William Walter, Jennifer Thomalla, Josh Bruhn, Dedra H. Fagan, Cheryl Zehowski, Douglas Yee, Andrew Skildum

Acquired or de novo resistance to the selective estrogen receptor modulators tamoxifen and fulvestrant (ICI) is a major barrier to successful treatment of breast cancer. Gene expression patterns in tamoxifen resistant (TamR-MCF-7) cells were compared to their parental cells (MCF-7L) to identify an aberrantly regulated metabolic pathway. TamR-MCF-7 cells are cross resistant to ICI and doxorubicin, and have increased mitochondrial DNA. A small subset of genes had altered expression in TamR-MCF-7 relative to MCF-7L cells. One of the genes, pyruvate dehydrogenase kinase-4 (PDK4), phosphorylates pyruvate dehydrogenase (PDH). PDK4 expression was elevated in TamR-MCF-7 cells; this result was also observed in a second model of acquired antiestrogen resistance. PDK4 expression is controlled in part by glucocorticoid response elements in the PDK4 gene promoter. In MCF-7L cells, PDK4 mRNA expression was insensitive to glucocorticoid receptor agonists, while dexamethasone dramatically increased PDK4 expression in TamR-MCF-7 cells.

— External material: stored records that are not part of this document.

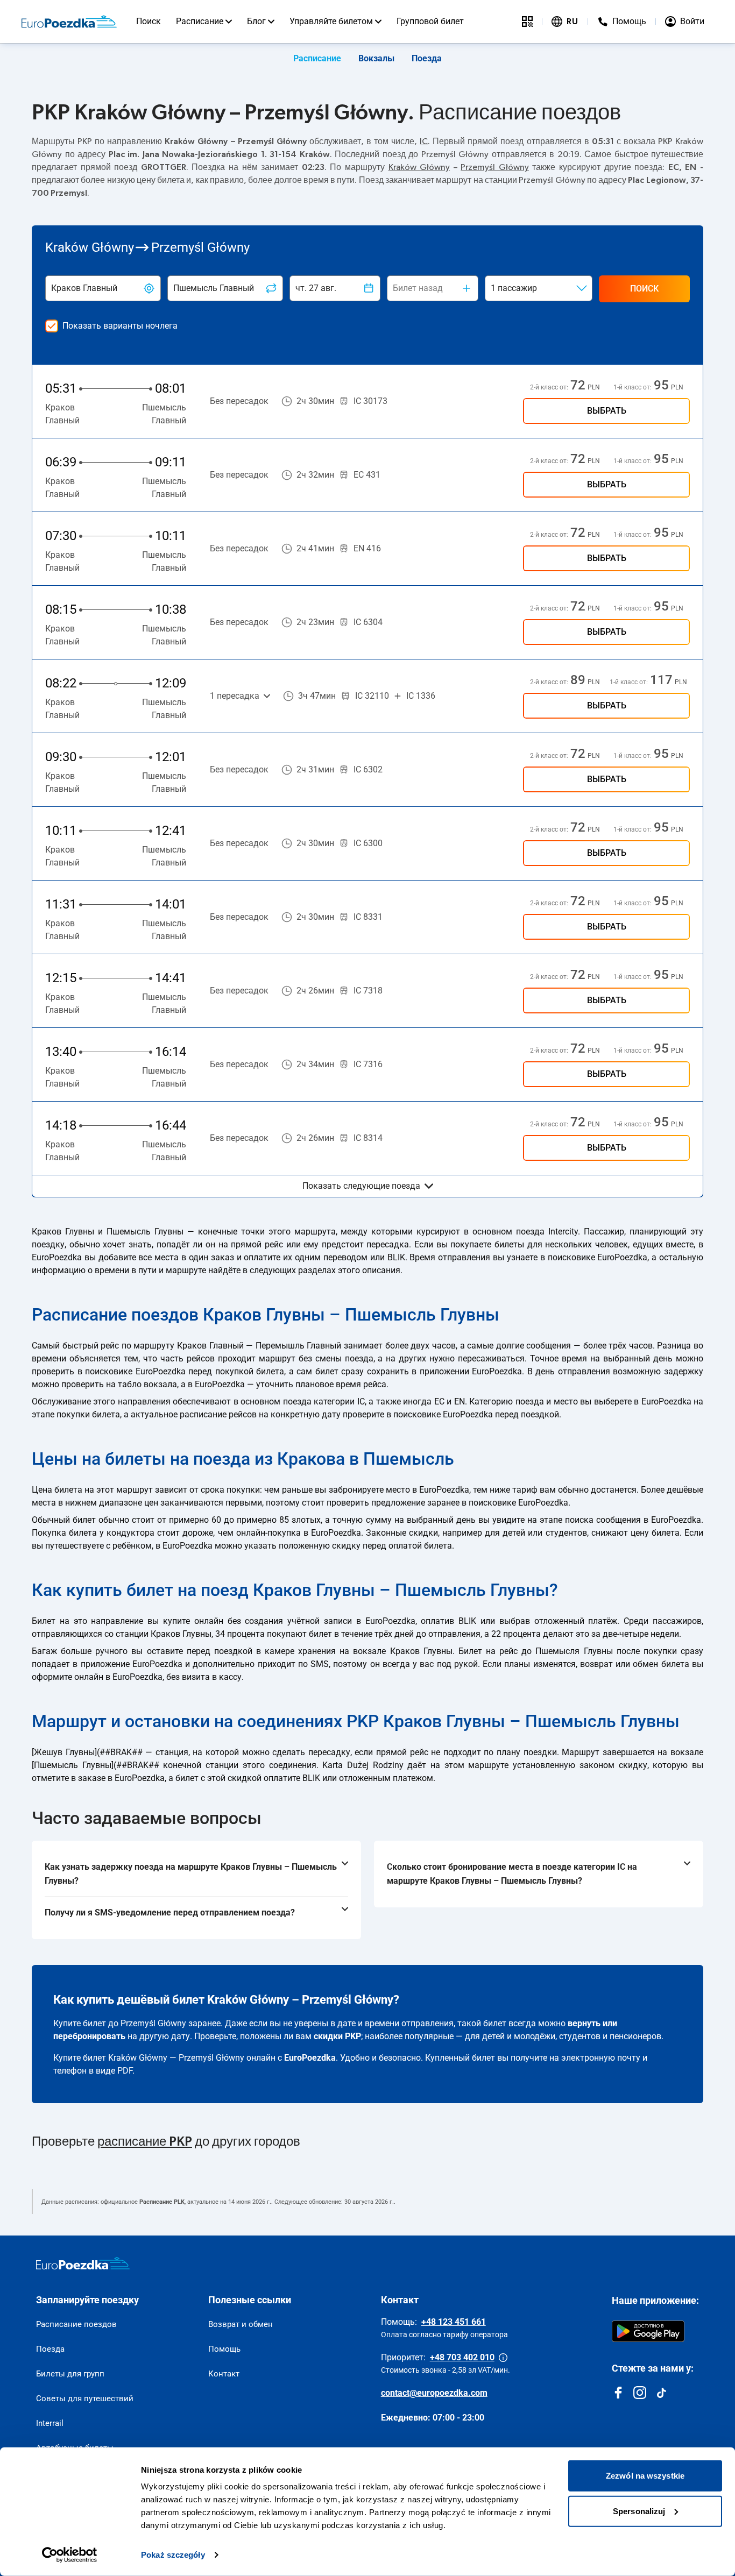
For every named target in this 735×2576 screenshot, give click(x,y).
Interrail (49, 2423)
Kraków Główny (419, 167)
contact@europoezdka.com (434, 2393)
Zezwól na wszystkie (645, 2475)
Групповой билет (430, 21)
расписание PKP (144, 2141)
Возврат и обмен (240, 2324)
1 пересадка (234, 696)
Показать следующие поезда (361, 1186)
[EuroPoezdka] (83, 2263)
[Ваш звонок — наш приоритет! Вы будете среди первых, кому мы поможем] (503, 2357)
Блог (256, 21)
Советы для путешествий (84, 2398)
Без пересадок (239, 401)
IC (424, 141)
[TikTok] (661, 2392)
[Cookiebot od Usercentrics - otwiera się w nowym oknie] (70, 2555)
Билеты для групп (70, 2374)
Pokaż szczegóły (173, 2554)
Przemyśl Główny (495, 167)
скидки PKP (337, 2036)
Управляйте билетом (331, 21)
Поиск (148, 21)
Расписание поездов (76, 2324)
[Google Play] (648, 2331)
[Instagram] (639, 2392)
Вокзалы (376, 58)
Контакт (223, 2374)
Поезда (427, 58)
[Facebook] (618, 2392)
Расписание (199, 21)
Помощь (224, 2349)
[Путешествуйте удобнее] (527, 21)
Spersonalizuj (639, 2510)
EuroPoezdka (310, 2058)
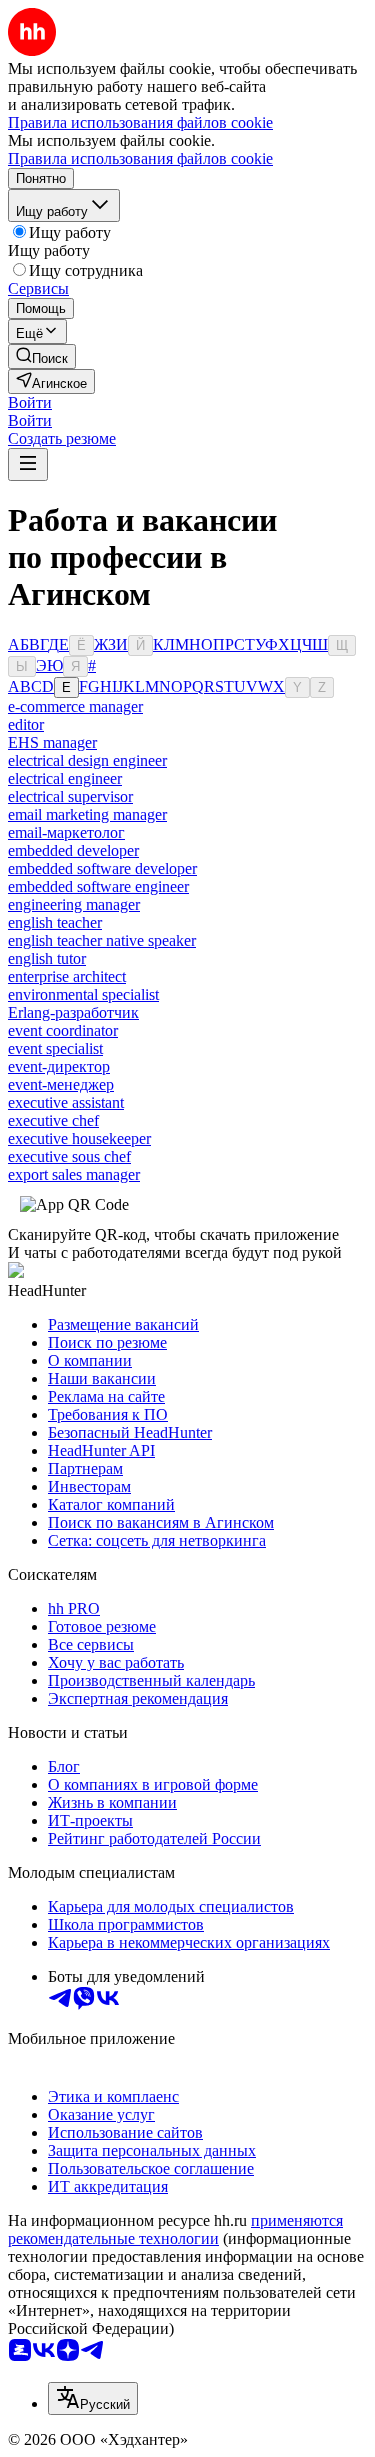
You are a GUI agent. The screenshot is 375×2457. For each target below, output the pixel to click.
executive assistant (66, 1102)
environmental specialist (83, 994)
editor (26, 724)
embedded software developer (102, 868)
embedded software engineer (98, 886)
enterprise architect (67, 976)
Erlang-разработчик (73, 1012)
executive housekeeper (79, 1138)
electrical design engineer (87, 760)
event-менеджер (61, 1084)
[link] (42, 356)
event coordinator (63, 1030)
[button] (30, 402)
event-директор (59, 1066)
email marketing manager (87, 814)
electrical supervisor (70, 796)
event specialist (55, 1048)
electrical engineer (65, 778)
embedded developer (73, 850)
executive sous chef (69, 1156)
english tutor (47, 958)
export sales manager (74, 1174)
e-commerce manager (75, 706)
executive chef (53, 1120)
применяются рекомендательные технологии (175, 2229)
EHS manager (52, 742)
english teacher (55, 922)
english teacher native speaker (102, 940)
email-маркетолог (66, 832)
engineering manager (74, 904)
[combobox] (93, 2398)
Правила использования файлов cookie (140, 158)
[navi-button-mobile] (28, 464)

Using siRNA to knock down PDK4 expression increased TamR-MCF-7 sensitivity to ICI; in contrast adapting cells to growth in glucose depleted media did not affect ICI sensitivity. Despite TamR-MCF-7 cells high levels of PDK4 mRNA relative to MCF-7L, TamR-MCF-7 cells have increased PDH activity. Wild type MCF-7 cells are reported to be heterozygous for a G to A mutation that results in a substitution of threonine for alanine near PDK4's catalytic site. We found loss of heterozygosity in TamR-MCF-7 cells; TamR-MCF-7 are homozygous for the wild type allele. These data support a role for altered regulation of PDH by PDK4 and altered substrate utilization in the development of drug resistance in human breast cancer cells.